Posted on 02/27/2006 12:19:47 PM PST by freepatriot32
CAIRO, Egypt - Archaeologists discovered a pharaonic sun temple with large statues believed to be of King Ramses II under an outdoor marketplace in Cairo, Egypt's antiquities chief said Sunday.
The partially uncovered site is the largest sun temple ever found in the capital's Aim Shams and Matariya districts, where the ancient city of Heliopolis _ the center of pharaonic sun worship _ was located, Zahi Hawass told The Associated Press.

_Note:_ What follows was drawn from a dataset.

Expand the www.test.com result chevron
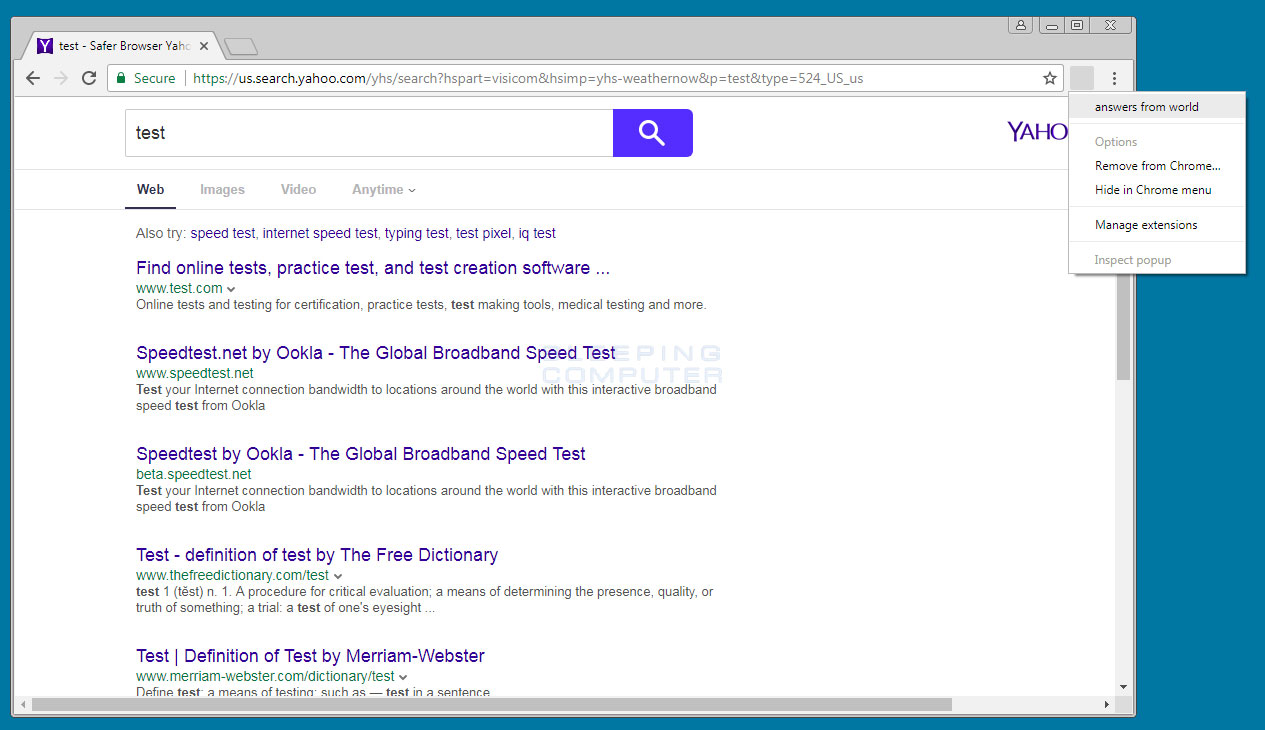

Among the artifacts was a pink granite statue weighing 4 to 5 tons whose features "resemble those of Ramses II," said Hawass, head of the Supreme Council of Antiquities.
Also found was a 5-foot-high statue of a seated figure with hieroglyphics that include three tablets with the name of Ramses II _ and a 3-ton head of royal statue, the council said in a statement.
The green pavement stones of the temple's floor were also uncovered.
An Egyptian team working in cooperation with the German Archaeological Mission in Egypt discovered the site under the Souq al-Khamis, a popular market in eastern Cairo, Hawass said.
"The market has to be removed" as archeologists excavate the entire site, Hawas said.
King Ramses II, who ruled Egypt for 66 years from 1270 to 1213 B.C., had erected monuments up and down the Nile with records of his achievements, as well as building temples _ including Abu Simbel, erected near what is now Egypt's southern border.
Numerous temples to Egypt's sun gods _ particularly the chief god Ra _ were built in ancient Heliopolis. But little remains of what was one the ancient Egyptians' most sacred cities, since much of the stone used in the temples was later plundered.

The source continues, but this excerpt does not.